New Method PiSSA Significantly Enhances Fine-Tuning Effects

As the parameter count of large models continues to grow, the cost of fine-tuning the entire model has become increasingly unacceptable.

To address this, a research team from Peking University proposed a parameter-efficient fine-tuning method called PiSSA, which surpasses the fine-tuning effects of the widely used LoRA on mainstream datasets.

Paper Title:

PiSSA: Principal Singular Values and Singular Vectors Adaptation of Large Language Models

Paper Link:

https://arxiv.org/pdf/2404.02948.pdf

Code Link:

https://github.com/GraphPKU/PiSSA

As shown in Figure 1, PiSSA (Figure 1c) is architecturally identical to LoRA [1] (Figure 1b), differing only in the initialization method of the Adapter. LoRA initializes A with Gaussian noise and B with 0. In contrast, PiSSA uses Principal Singular Values and Singular Vectors to initialize A and B.

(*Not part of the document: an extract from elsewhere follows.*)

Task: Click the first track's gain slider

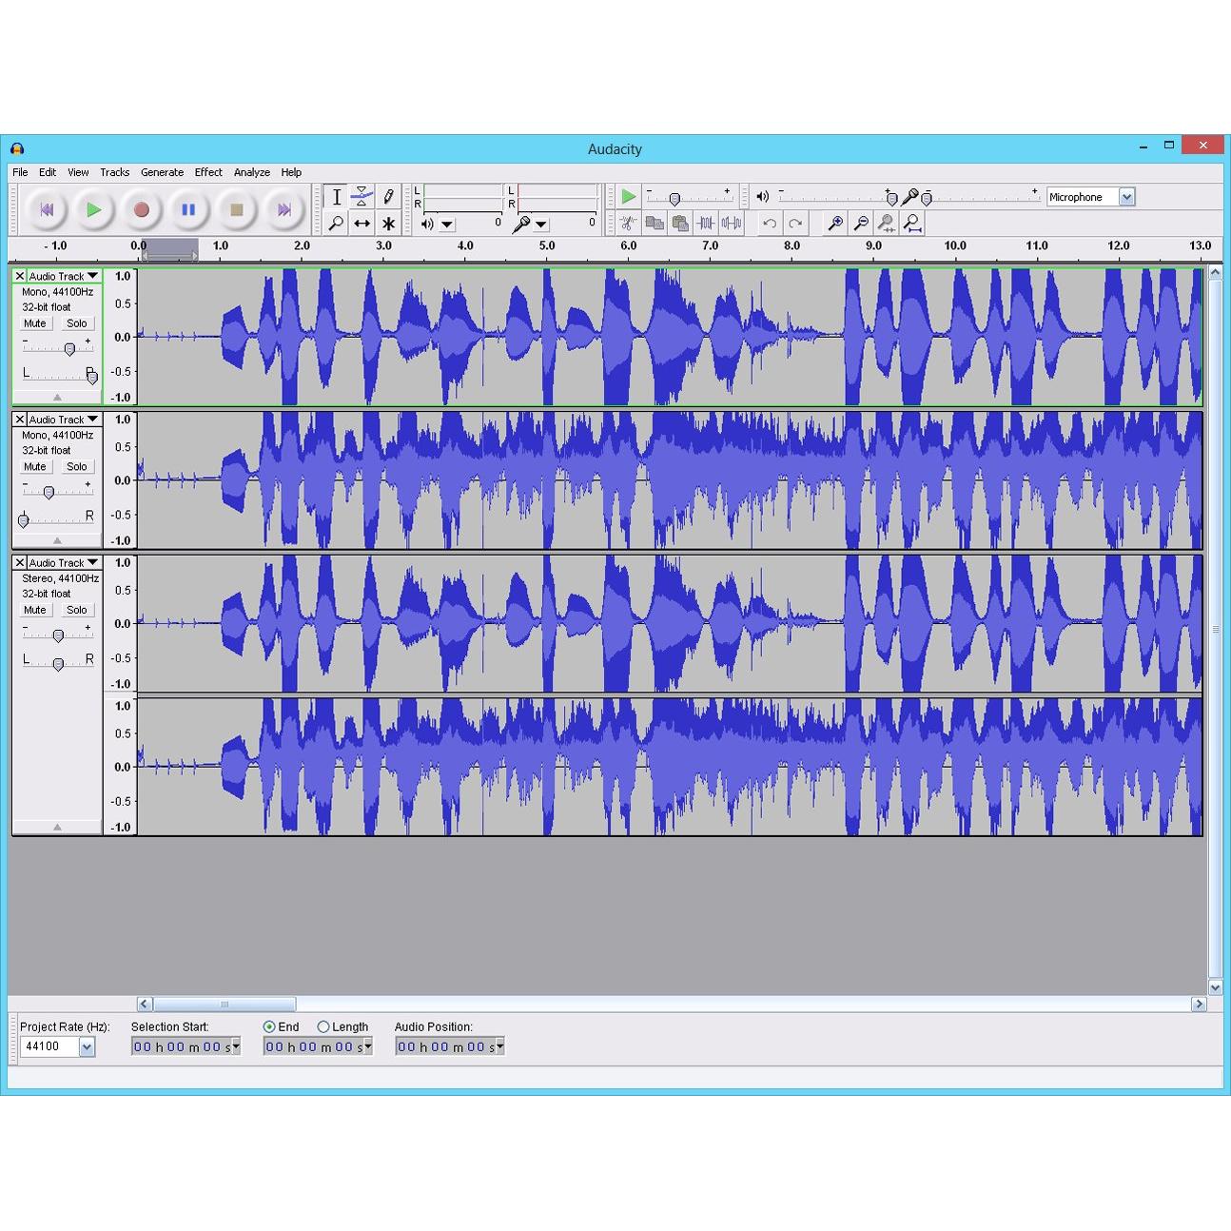Action: tap(68, 349)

New Method PiSSA Significantly Enhances Fine-Tuning Effects

▲ Figure 1) From left to right, we have full parameter fine-tuning, LoRA, and PiSSA. Blue represents frozen parameters, while orange represents trainable parameters and their initialization methods. Compared to full parameter fine-tuning, both LoRA and PiSSA significantly reduce the number of trainable parameters. For the same input, the initial outputs of these three methods are identical. However, PiSSA freezes the minor components of the model and directly fine-tunes the principal components (the first r singular values and singular vectors); whereas LoRA can be viewed as freezing the main parts of the model and fine-tuning the noise components.

Comparing Fine-Tuning Effects of PiSSA and LoRA on Different Tasks: The research team used llama 2-7B, Mistral-7B, and Gemma-7B as base models to enhance their mathematical, coding, and conversational abilities through fine-tuning. This includes training on MetaMathQA and validating the model’s mathematical capabilities on the GSM8K and MATH datasets; training on CodeFeedBack and validating the model’s coding abilities on HumanEval and MBPP datasets; training on WizardLM-Evol-Instruct and validating the model’s conversational abilities on MT-Bench.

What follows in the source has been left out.